• **Tarefa 1**: Reescreva o trecho do texto sobre a raiva que vai de "Se sua casa" até "tudo pega fogo.", substituindo "incendiário" por "culpado".
• **Tarefa 2**:
Responda com base no texto sobre a raiva:
(a) Quantas respirações conscientes são necessárias para manter o contato?
(b) De quem vêm diretamente os métodos para apagar o fogo em nós?
(c) Se sua casa está pegando fogo, o que é o mais urgente a fazer?

• **Texto do documento**:
• • •
Tradição do Ven. Thich Nhat Hanh

 

Apagando o fogo da raiva

 

Quando alguém diz ou faz algo que nos deixa com raiva, sofremos. Temos a tendência de dizer ou fazer algo de volta para fazer o outro sofrer, na esperança de que soframos menos. Nós pensamos: “Eu quero te punir, quero fazer você sofrer porque você me fez sofrer. E quando eu vir você sofrer muito, vou me sentir melhor.”

 

Muitos de nós estamos inclinados a acreditar nessa prática infantil. O fato é que quando fizer o outro sofrer, ele tentará encontrar alívio fazendo você sofrer mais. O resultado é uma escalada de sofrimento de ambos os lados. Ambos precisam de compaixão e ajuda. Nenhum de vocês precisa de punição.

 

Quando você ficar com raiva, volte para si mesmo e cuide muito bem de sua raiva. E quando alguém te fizer sofrer, volte e cuide do seu sofrimento, da sua raiva. Não diga nem faça nada. O que quer que você diga ou faça em um estado de raiva pode causar mais danos em seu relacionamento. A maioria de nós não faz isso. Não queremos voltar para nós mesmos. Queremos seguir a outra pessoa para puni-la.

 

Se sua casa está pegando fogo, o mais urgente a fazer é voltar e tentar apagar o fogo, não correr atrás da pessoa que você acredita ser o incendiário. Se correr atrás da pessoa que você suspeita que tenha queimado sua casa, sua casa irá pegar fogo enquanto você a persegue. Isso não é sábio. Você deve voltar e apagar o fogo. Então, quando você está com raiva, se continua a interagir ou a discutir com a outra pessoa, se tenta puni-la, está agindo exatamente como alguém que corre atrás do incendiário enquanto tudo pega fogo.

 

O Buda nos deu instrumentos muito eficazes para apagar o fogo em nós: o método de respiração atenta, o método de caminhar atentamente, o método de abraçar nossa raiva, o método de olhar profundamente para a natureza de nossas percepções e o método de olhar profundamente na outra pessoa para perceber que ela também sofre muito e precisa de ajuda. Esses métodos são muito práticos e vêm diretamente de Buda.

 

Inspirar conscientemente é saber que o ar está entrando em seu corpo, e expirar conscientemente é saber que seu corpo está trocando ar. Assim, você está em contato com o ar e com seu corpo e, como sua mente está atenta a tudo isso, você também está em contato com sua mente; exatamente como é. É necessário apenas uma respiração consciente para voltar a entrar em contato com você mesmo e tudo ao seu redor, e três respirações conscientes para manter o contato.
• • •
• **Dados disponíveis**:
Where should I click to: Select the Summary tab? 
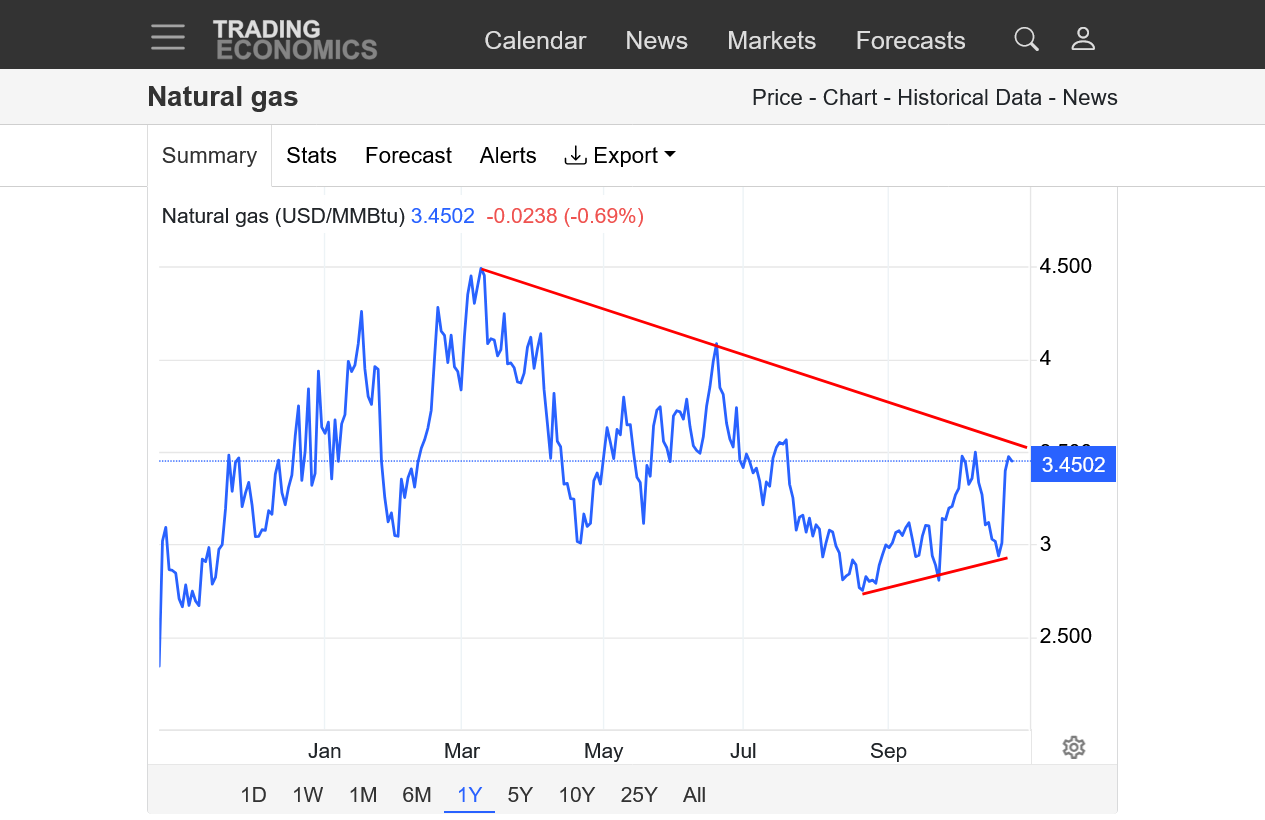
• • •
• **Resultado do exercício 1**:
Se sua casa está pegando fogo, o mais urgente a fazer é voltar e tentar apagar o fogo, não correr atrás da pessoa que você acredita ser o culpado. Se correr atrás da pessoa que você suspeita que tenha queimado sua casa, sua casa irá pegar fogo enquanto você a persegue. Isso não é sábio. Você deve voltar e apagar o fogo. Então, quando você está com raiva, se continua a interagir ou a discutir com a outra pessoa, se tenta puni-la, está agindo exatamente como alguém que corre atrás do culpado enquanto tudo pega fogo.

• **Resultado do exercício 2**:
(a) Três respirações conscientes.
(b) Do Buda.
(c) Voltar e tentar apagar o fogo.